On 30 September, at its first review by Parliament six months after they had so obediently and rapidly nodded it through both Houses in just three days before voting themselves into recess precisely when their scrutiny of Government actions was most required, the powers conferred by the Coronavirus Act 2020 were extended for a further 6 months. These included the powers in Schedule 21, which can be exercised on the mere suspicion of a Public Health Officer — which is to say, anyone designated by the Secretary of State for the purpose — that we are a ‘potentially infectious person’. This means that anyone so designated can:

  • Use whatever force is necessary, including police constables, immigration officers or security personnel, to cover our face with a mask and remove us to a place of detention for 48 hours;
  • Take a biological sample (blood, nasal swab or respiratory secretion) from us without our permission, against our will and without a lawyer being present;
  • Compel us to answer questions about our movements and personal contacts, gain access to our health records, contacts details and whatever else they deem necessary for their assessment;
  • Impose upon us, following their assessment, whatever restrictions and requirement upon our movements, actions and contacts they decide is necessary for an additional 14 days;
  • And do so under the threat of our further detention, without time limit, together with the charge of a criminal offence and being taken into custody if we refuse or attempt to leave.

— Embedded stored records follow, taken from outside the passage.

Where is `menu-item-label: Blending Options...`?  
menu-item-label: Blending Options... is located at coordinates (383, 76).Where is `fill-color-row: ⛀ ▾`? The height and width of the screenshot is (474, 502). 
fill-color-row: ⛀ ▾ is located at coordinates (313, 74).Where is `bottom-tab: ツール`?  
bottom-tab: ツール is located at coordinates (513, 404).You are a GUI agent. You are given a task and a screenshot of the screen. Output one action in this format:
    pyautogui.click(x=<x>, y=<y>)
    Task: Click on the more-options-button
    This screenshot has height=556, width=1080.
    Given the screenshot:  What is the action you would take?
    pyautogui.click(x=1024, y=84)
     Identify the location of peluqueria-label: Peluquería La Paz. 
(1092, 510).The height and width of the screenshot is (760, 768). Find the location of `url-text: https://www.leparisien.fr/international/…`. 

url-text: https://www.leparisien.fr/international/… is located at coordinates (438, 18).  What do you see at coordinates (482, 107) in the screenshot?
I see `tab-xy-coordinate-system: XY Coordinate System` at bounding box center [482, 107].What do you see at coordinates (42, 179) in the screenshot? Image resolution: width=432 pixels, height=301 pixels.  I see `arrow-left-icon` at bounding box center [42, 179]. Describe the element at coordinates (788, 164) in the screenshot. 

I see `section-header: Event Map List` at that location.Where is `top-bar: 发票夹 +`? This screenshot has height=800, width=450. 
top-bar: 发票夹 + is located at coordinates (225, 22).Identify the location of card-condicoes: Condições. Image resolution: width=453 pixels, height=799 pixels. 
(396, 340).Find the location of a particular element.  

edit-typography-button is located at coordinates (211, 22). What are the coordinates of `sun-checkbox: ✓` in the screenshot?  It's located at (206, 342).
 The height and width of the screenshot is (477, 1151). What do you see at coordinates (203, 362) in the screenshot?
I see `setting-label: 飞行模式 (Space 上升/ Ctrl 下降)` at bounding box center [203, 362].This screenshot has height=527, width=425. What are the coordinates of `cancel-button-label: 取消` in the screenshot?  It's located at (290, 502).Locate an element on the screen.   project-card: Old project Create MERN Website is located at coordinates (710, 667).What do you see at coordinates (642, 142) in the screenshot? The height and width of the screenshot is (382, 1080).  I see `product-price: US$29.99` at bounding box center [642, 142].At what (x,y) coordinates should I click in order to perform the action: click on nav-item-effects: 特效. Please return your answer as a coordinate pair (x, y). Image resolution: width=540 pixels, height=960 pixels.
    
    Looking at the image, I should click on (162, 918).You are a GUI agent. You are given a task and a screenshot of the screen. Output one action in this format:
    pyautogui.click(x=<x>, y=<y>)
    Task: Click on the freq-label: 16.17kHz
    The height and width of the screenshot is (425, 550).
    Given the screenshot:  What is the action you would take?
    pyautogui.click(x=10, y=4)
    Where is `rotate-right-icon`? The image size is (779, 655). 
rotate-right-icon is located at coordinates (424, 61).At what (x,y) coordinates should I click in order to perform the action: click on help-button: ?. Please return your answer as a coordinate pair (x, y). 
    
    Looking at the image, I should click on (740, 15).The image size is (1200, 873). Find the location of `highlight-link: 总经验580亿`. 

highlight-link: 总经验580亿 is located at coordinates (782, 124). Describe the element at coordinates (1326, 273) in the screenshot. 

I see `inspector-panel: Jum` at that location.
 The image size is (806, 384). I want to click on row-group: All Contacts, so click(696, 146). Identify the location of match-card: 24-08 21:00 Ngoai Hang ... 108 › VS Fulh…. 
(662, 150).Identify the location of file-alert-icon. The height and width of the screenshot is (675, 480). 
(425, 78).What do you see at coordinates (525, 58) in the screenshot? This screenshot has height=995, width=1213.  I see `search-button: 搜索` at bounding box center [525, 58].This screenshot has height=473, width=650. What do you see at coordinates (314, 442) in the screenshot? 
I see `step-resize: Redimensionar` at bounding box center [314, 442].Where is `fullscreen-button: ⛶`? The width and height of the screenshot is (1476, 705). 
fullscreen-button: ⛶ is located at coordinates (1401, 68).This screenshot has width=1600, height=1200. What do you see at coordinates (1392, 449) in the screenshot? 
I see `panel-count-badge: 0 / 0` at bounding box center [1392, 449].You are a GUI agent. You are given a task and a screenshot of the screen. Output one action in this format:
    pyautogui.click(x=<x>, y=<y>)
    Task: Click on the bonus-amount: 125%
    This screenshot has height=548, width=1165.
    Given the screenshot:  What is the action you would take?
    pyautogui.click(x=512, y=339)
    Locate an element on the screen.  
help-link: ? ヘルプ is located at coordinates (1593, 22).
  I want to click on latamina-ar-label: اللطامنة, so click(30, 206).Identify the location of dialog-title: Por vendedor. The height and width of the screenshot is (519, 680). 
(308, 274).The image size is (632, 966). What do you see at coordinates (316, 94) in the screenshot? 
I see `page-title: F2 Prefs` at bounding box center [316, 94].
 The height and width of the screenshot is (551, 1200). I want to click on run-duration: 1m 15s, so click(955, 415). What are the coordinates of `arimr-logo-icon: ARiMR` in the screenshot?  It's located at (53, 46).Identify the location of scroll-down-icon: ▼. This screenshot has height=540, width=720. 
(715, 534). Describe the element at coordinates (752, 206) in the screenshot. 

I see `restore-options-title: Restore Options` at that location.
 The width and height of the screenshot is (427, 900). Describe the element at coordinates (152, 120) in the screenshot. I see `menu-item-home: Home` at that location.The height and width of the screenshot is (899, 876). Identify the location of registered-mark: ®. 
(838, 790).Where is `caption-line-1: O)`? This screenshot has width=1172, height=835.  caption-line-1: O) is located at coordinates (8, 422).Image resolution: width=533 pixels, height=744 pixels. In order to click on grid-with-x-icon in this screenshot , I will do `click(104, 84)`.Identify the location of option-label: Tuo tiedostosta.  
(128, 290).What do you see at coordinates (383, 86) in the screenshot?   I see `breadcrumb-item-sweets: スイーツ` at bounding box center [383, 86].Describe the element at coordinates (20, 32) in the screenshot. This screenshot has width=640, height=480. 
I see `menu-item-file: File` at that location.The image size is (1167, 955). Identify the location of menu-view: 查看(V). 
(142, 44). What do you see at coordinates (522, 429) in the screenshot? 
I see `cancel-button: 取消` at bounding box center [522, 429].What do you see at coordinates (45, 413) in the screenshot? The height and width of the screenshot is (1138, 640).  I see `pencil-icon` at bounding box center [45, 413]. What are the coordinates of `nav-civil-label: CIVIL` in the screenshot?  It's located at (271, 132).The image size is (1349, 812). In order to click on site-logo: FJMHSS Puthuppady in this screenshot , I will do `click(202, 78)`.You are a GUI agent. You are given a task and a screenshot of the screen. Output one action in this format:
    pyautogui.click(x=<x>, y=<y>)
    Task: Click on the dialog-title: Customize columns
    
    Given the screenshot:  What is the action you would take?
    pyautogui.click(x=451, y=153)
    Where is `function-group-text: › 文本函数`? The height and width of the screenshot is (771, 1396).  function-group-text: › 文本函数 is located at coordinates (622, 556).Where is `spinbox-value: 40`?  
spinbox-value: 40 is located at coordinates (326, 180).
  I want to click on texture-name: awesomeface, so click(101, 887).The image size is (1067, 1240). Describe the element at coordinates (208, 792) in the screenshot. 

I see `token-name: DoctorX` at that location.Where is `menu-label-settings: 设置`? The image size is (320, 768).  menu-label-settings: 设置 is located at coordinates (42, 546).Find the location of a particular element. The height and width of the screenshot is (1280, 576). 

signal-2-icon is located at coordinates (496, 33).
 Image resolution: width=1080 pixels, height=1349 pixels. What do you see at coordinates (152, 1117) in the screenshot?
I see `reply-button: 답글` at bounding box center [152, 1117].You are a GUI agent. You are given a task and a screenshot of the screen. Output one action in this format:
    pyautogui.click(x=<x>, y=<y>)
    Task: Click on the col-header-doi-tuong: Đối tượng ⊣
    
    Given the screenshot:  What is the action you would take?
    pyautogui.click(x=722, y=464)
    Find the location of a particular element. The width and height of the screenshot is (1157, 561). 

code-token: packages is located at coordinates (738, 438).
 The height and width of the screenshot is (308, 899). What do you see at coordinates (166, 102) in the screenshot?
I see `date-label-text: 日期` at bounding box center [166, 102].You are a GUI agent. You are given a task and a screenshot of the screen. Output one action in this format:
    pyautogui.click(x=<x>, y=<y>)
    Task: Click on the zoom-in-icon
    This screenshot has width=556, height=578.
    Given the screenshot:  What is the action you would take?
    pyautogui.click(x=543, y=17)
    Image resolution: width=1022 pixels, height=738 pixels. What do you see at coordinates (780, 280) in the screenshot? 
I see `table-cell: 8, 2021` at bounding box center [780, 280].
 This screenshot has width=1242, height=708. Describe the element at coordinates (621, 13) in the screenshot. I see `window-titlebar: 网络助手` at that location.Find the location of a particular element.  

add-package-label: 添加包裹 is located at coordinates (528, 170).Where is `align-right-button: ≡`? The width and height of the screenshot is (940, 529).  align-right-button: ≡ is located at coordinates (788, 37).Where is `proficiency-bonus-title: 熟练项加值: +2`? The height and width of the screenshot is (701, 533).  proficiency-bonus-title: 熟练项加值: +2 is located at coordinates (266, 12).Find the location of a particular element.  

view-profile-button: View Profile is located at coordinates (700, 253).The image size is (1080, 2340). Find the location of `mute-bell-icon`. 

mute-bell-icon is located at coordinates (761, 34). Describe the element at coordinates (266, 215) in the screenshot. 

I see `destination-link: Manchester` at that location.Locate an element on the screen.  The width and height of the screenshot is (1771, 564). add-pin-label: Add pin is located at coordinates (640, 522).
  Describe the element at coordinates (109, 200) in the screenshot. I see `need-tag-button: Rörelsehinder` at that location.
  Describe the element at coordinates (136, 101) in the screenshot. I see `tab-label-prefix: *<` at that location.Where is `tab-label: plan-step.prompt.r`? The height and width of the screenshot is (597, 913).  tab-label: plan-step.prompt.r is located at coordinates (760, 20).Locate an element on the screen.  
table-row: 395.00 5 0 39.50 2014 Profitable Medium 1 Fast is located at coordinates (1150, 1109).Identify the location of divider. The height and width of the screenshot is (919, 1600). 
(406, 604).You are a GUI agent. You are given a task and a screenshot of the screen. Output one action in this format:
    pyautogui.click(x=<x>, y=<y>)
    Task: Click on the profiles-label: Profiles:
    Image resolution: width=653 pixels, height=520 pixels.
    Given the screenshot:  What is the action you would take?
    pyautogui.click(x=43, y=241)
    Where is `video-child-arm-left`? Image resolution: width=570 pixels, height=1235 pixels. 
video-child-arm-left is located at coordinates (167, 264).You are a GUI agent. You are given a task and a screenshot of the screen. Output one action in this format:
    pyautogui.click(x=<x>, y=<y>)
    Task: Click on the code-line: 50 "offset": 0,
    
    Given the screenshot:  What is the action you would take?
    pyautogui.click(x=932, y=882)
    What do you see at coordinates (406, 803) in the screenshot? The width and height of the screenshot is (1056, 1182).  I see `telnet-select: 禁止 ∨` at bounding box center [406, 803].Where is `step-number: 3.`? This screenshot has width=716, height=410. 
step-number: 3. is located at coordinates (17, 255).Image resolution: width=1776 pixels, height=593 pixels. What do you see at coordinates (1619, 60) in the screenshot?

By voting for these and other violations of our human rights empowered by the Coronavirus Act 2020, which will remain in force through the winter and into the spring before it comes up for further review at the end of March 2021, the legitimacy of this Parliament to represent us under UK constitutional law must now be regarded as null and void; and, somehow, we need to go about reconstituting a new Commons that defends and enforces the rights and freedoms of the citizens they represent. At the conclusion of his Cambridge Freshfield Annual Law Lecture last month, Lord Sumption warned:

‘The British public has not even begun to understand the seriousness of what is happening to our country. Many, perhaps most of them, don’t care, and won’t care until it is too late. They instinctively feel that the end justifies the means — the motto of every totalitarian government which has ever been. It is difficult to respect the way in which this Government’s decisions have been made. It marks a move to a more authoritarian model of politics which will outlast the present crisis. There is little doubt that for some ministers and their advisers this is a desirable outcome. The next few years is likely to see a radical and lasting transformation of the relationship between the state and the citizen.’